寺院のような建物はモスクのようにも見えるが、絵本で見たアラビアンナイトの世界と違うのは、西洋風の建物もあるからだろう。
まるで、東西の文化が混じり合ったような。
「イスタンブール?」
少し前にテレビで見た、世界遺産に指定されている都市の名前を呟く。
口にすると、しっくりきた。そうだこの景色、トルコの首都に似ているのだ。
だとすると、きっかけはわからないが、自分は異国の都市に来てしまったのだろうか。
「知っているのか?」
「え?」
優良の声は小さかったが、エルトゥールには聞こえていたようだ。
慌てて振り返れば、危ない、と身体を支えられる。

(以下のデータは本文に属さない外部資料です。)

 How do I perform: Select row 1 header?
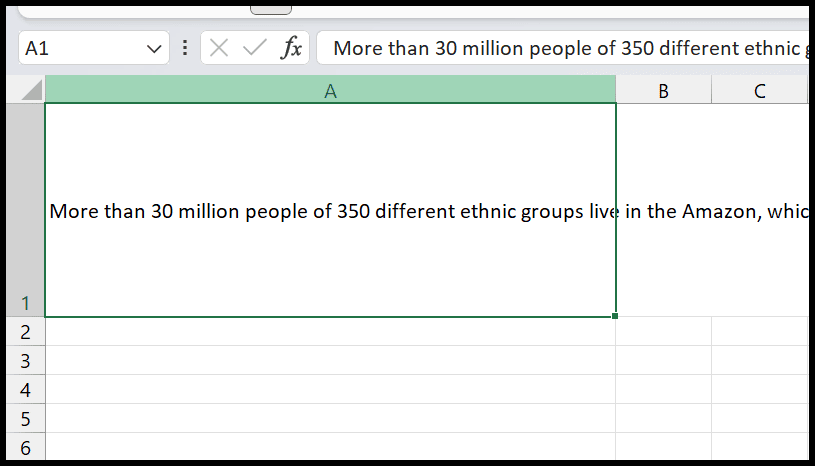(25, 210)
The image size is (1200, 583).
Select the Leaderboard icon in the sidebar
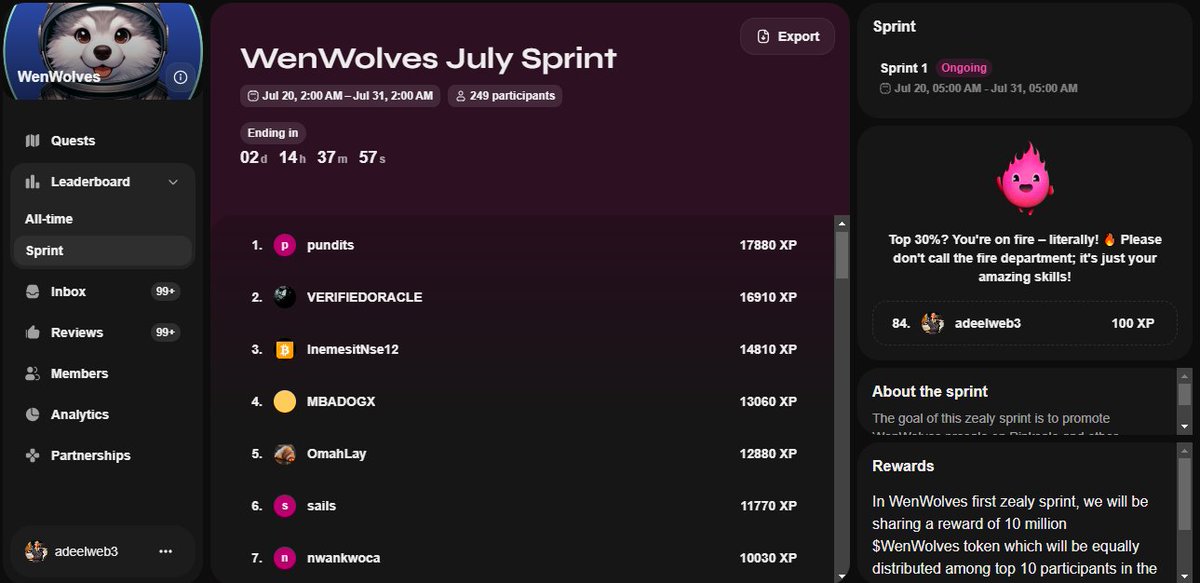click(34, 181)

先ほどまで支えられていたこともあり、ふわりと香ったエルトゥールのにおいにドキリとする。
「帝都イストブール、この大陸でもっとも大きなアナトリア帝国の首都だ」
都市を見渡しながら言うエルトゥールの声は、どこか誇らしげだ。
確かに、ここに住む者ならば、みなこの街を自慢に思うだろう。それくらい、イストブールは立派で、美しい都市だった。
「あ、いえ少し似ている都市を知っていたのですが……」
ただ、優良が見たイスタンブールとは違い、近代的なビルなどは一切存在しなければ、鉄道も見えない。

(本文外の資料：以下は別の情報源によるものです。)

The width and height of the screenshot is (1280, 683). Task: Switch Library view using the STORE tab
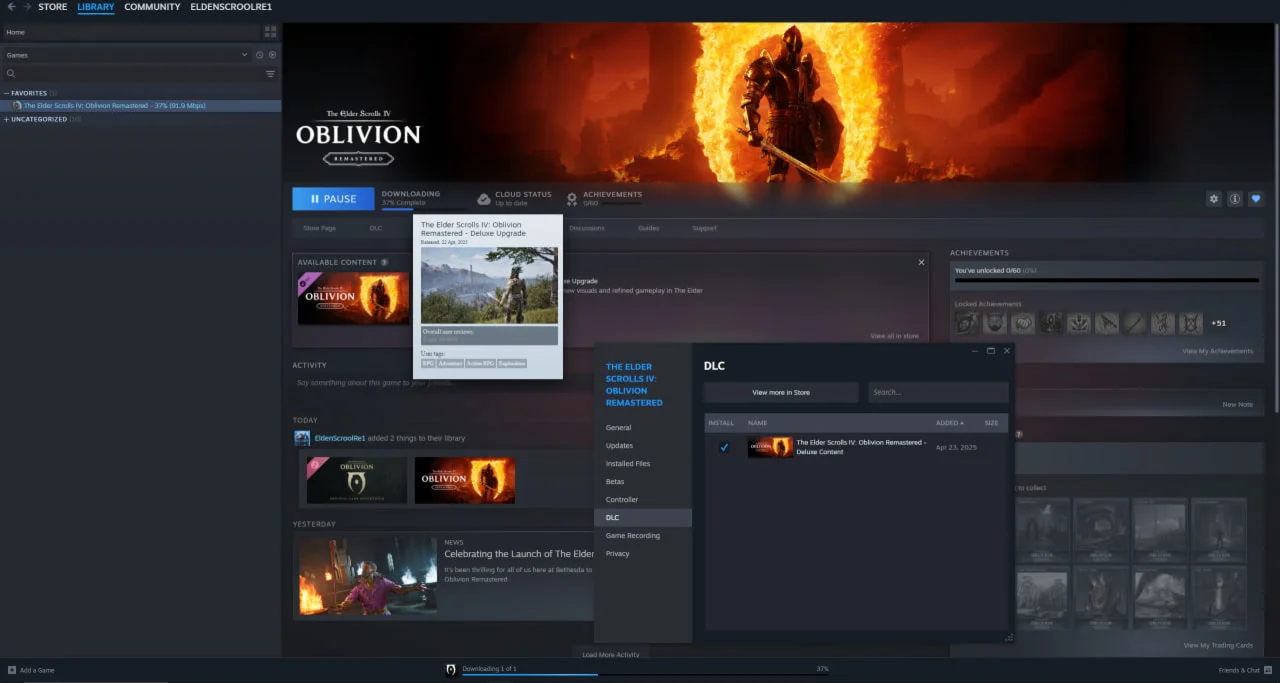tap(52, 7)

そう、少なくとも優良の知っているイスタンブールではない。では、過去の……オスマン帝国なのかといえば、それも違う気がする。ただ、どちらにせよ、
「とても、きれいな街ですね」
この都市の美しさだけは、確かなものだ。
そう言うと、エルトゥールは微笑み、優良の髪を優しく撫でた。
あまりされたことがないその動作に、なぜか優良はそわそわと、落ち着かない気分になる。
「宮殿に着く前には市街地も通る。なかなか面白い風景だと思うから、ゆっくり見ながら行くか」
「ありがとうございます」
優良の言葉に、止めていた馬をエルトゥールが歩くように命ずる。
黙って少し後ろにいたサヤンも、エルトゥールに従うように馬を歩かせ始めた。
少し高台になっていた場所だったため、もしかしたらこの景色を優良に見せるためにわざわざ止まってくれたのかもしれない。
勿論、サヤンは自分の馬の様子を見ていたようだし、思い込みかもしれない。
だけど、それだけでも優良の心は温かくなった。
宮殿に着くまでの間、エルトゥールはイストブールの様子を丁寧に説明してくれていた。
東西の中間点に位置するこの土地は、様々な文化が混じり合っていること。そのため、商人がとても多く、バザールと呼ばれる市場が毎日のように開かれていること。
人種は様々だ。褐色の肌の人間が若干多いようだが、エルトゥールのように肌の白い人間も中にはいた。
あちこちに存在するドーム型や塔の形の建物はやはり聖堂ではあるようだが、モスクと呼ばれるものではなかった。
宗教が違うということは、やはりここはオスマン帝国というわけではないだろう。
文化は近いようにも感じるが、それだって優良自身そこまで歴史に詳しいわけではないからわからない。
こんなことになるなら、もう少し世界史を学んでおけばよかった。
そもそも、先ほどのエルトゥールの話を聞く限り、ここは優良がいた世界とはまったく異なる世界ということなのだろう。
元の世界に戻る方法は、あるのだろうか。
「大丈夫か?」
「えっ?」
耳元で問われ、優良は慌てて後ろを振り返る。
「わっ」
バランスを崩しかけた優良の身体を、苦笑しながらエルトゥールが支えてくれた。
「す、すみません。ちょっと、考え事をしてしまって……」
「いや、見たこともない場所に突然連れてこられたんだ。不安に思うのが当然だ」
確かに、最初は物珍しさから街の様子を興味深く見つめていたが、落ち着いて状況を考えれば、気持ちはどんどん沈んでくる。
「とにかく、宮殿に戻って神官長に話を聞こう。当代の巫女姫は優秀だ。お前が愛し子なのかそうでないのかも、お前のいた世界に戻れるかどうかも、すぐにわかるだろう」
「は、はい……」
優良が頷けば、エルトゥールの顔がわずかに綻んだ。
顔立ちが整っている分、クールで少し冷たそうに見えるが、エルトゥールの笑顔はとても優しい。
優良がこの状況で、取り乱さずにいられるのも、彼が傍にいてくれるからだろう。
エルトゥールがいれば、大丈夫。まだ出会って間もない相手に対し、そんなふうに思うのは安易かもしれないが、優良はそう思った。